==== DATA FOR THIS TASK ====

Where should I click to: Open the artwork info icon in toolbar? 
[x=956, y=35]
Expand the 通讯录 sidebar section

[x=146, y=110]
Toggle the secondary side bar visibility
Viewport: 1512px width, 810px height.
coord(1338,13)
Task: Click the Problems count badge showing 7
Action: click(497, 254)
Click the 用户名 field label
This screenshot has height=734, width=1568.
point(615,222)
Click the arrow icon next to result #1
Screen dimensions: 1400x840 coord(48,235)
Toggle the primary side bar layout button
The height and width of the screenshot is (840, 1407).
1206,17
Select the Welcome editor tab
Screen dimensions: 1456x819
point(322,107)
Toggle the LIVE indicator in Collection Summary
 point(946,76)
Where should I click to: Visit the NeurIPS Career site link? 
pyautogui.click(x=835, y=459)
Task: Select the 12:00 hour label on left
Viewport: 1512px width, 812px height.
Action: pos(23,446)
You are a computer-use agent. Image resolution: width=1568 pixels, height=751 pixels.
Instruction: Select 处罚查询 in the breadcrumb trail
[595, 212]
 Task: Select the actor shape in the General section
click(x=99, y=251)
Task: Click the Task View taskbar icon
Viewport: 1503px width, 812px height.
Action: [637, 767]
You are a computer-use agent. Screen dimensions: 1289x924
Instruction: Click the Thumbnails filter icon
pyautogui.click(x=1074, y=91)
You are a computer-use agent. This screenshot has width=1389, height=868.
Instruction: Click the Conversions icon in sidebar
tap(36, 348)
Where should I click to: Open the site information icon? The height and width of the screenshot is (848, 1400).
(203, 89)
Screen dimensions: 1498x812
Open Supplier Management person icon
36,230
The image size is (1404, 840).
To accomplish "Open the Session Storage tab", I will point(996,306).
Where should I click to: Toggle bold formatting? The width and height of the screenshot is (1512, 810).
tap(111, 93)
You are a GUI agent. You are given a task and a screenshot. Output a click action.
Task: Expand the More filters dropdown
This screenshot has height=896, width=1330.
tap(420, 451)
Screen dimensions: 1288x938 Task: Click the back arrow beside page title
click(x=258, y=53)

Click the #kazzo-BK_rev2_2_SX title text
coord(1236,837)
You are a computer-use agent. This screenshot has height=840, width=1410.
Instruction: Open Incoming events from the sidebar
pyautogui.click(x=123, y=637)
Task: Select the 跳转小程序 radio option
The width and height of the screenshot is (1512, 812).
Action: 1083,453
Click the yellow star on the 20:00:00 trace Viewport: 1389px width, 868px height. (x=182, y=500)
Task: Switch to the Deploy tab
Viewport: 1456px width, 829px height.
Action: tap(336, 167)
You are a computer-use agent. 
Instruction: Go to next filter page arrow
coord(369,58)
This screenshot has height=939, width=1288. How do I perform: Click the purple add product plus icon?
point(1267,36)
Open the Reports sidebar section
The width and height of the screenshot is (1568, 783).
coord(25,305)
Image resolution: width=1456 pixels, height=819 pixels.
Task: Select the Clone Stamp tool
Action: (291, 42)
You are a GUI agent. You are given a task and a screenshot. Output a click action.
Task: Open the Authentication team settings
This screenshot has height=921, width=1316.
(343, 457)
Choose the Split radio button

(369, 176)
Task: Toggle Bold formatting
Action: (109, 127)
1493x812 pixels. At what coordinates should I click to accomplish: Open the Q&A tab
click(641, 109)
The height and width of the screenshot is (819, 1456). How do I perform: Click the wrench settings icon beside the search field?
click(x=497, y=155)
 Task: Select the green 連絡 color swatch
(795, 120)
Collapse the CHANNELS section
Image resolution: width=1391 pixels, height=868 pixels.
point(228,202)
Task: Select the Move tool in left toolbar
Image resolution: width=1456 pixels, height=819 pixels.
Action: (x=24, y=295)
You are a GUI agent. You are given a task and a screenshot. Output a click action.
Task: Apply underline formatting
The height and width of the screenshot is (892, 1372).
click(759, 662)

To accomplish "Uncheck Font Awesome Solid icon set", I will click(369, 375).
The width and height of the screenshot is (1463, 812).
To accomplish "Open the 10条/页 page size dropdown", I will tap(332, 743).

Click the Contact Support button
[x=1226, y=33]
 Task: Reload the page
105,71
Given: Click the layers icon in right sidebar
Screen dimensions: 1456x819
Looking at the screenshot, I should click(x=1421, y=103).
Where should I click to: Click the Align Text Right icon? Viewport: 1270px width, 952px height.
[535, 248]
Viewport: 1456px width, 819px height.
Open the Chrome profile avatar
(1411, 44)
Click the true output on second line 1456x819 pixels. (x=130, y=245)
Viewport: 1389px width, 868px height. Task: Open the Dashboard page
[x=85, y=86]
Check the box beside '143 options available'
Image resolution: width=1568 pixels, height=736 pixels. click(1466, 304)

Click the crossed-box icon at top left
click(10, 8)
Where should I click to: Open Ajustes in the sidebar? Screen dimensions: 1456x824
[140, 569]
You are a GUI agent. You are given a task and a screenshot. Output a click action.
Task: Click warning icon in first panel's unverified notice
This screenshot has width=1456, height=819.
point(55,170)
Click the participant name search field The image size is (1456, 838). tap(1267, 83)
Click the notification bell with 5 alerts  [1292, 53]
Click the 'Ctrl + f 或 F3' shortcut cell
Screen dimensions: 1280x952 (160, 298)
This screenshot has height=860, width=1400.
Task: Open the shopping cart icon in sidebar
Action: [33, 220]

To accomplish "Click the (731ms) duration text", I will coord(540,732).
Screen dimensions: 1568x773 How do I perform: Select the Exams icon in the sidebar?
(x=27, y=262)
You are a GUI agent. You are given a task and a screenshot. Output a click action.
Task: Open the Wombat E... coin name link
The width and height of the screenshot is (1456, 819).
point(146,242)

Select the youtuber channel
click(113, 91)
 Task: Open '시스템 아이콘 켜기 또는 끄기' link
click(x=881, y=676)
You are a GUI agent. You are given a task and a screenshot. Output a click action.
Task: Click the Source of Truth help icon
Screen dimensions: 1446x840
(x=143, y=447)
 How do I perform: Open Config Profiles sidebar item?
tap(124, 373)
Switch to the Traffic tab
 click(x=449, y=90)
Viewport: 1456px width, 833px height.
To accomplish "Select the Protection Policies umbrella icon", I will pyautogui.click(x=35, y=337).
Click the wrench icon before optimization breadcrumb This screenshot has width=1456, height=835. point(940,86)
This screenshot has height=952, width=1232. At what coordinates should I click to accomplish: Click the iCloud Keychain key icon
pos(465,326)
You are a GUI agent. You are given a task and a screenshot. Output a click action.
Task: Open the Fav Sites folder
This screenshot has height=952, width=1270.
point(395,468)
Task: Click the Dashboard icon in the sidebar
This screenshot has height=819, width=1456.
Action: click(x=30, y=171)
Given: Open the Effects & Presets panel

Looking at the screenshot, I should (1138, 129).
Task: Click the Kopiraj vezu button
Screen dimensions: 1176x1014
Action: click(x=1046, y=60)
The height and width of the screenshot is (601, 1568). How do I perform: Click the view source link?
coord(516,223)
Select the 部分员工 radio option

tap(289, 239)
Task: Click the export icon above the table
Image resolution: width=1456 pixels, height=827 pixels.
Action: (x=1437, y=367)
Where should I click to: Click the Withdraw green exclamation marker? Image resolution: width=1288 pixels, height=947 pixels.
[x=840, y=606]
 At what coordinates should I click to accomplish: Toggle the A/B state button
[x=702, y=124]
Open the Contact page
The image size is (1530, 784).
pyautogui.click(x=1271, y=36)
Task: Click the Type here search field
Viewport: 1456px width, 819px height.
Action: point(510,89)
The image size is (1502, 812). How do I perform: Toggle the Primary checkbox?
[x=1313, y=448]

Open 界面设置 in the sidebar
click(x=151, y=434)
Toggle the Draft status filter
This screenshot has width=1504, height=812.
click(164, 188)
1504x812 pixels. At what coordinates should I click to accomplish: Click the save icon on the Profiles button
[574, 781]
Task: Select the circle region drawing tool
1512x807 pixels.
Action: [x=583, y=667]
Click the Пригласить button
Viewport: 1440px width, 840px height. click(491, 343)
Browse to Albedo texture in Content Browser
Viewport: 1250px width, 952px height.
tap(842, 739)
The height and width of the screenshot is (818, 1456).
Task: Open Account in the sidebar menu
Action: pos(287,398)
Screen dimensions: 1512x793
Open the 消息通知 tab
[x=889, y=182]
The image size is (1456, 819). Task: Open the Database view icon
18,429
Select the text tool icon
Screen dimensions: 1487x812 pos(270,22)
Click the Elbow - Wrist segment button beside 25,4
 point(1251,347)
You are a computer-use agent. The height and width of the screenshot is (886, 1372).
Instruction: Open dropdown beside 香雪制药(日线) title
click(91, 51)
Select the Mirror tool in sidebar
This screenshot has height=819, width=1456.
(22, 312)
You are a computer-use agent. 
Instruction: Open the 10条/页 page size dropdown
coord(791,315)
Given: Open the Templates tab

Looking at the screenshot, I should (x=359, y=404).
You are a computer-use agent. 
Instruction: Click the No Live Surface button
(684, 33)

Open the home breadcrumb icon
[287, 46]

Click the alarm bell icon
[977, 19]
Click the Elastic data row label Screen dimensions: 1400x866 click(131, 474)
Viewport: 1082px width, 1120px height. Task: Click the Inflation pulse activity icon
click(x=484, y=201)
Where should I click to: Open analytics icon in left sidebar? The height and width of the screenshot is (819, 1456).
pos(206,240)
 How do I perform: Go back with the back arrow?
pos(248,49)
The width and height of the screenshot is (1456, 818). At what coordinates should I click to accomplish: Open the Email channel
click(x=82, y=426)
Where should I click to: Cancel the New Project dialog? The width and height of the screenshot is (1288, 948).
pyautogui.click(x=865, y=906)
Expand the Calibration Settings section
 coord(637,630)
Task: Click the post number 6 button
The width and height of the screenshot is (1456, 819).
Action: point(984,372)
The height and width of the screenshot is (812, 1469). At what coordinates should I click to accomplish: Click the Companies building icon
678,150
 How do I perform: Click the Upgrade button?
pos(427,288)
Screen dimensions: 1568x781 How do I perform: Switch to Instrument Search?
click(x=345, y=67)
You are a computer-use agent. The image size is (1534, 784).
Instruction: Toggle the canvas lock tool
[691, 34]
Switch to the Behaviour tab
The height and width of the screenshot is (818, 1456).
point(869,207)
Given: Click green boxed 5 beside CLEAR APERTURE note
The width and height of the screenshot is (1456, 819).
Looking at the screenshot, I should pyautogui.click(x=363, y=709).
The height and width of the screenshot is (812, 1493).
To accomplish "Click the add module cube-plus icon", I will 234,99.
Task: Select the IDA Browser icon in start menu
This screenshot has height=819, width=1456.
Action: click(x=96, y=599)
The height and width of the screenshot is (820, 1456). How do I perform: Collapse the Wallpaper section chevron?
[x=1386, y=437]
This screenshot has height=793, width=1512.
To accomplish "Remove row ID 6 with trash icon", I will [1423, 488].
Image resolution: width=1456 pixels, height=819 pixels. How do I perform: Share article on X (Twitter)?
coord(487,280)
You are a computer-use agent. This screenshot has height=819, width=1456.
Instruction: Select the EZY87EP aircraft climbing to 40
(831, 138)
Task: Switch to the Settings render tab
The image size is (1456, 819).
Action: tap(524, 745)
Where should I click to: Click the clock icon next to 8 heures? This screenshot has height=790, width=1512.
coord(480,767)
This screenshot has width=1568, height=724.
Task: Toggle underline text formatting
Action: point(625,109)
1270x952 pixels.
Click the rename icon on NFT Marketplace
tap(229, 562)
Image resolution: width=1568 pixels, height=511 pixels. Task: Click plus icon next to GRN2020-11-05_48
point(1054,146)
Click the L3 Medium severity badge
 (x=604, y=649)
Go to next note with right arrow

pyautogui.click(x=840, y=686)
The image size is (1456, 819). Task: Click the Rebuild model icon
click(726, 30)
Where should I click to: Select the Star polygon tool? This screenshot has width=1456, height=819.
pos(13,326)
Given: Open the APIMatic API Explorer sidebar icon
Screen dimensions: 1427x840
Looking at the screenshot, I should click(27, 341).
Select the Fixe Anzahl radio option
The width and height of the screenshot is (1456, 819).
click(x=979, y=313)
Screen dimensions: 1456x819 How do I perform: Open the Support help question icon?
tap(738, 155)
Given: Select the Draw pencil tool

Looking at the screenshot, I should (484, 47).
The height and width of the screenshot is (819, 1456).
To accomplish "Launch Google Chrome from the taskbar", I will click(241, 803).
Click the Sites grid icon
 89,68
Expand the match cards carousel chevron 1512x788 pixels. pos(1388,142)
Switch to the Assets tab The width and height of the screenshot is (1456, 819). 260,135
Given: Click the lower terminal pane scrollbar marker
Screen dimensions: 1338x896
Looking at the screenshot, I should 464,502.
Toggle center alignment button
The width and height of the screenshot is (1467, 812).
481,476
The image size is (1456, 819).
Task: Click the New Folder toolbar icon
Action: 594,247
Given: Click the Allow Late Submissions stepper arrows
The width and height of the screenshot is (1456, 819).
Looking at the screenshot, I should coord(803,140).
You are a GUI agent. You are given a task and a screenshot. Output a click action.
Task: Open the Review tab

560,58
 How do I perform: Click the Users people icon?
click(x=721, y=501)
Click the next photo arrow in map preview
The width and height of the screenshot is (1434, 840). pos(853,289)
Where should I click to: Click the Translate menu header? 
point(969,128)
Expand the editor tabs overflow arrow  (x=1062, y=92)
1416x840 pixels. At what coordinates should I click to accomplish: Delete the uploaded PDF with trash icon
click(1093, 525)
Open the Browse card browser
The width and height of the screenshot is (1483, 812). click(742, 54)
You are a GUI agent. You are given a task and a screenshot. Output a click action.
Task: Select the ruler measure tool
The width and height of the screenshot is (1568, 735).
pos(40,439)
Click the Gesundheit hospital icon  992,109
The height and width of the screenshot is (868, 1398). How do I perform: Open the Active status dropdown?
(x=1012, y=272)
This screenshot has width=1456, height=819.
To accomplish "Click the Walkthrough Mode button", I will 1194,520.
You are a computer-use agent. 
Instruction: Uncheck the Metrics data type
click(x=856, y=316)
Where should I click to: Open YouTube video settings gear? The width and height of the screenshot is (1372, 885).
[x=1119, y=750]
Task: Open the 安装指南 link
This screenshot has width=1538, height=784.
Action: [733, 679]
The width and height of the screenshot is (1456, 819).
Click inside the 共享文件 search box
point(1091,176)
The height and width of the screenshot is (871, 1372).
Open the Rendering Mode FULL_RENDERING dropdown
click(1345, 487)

====

**WHAT THE TASK REQUIRES:**
Among the lines above, find those with the word "taskbar" and list them.

**EXPECTED ANSWER:**
Task: Click the Task View taskbar icon
To accomplish "Launch Google Chrome from the taskbar", I will click(241, 803).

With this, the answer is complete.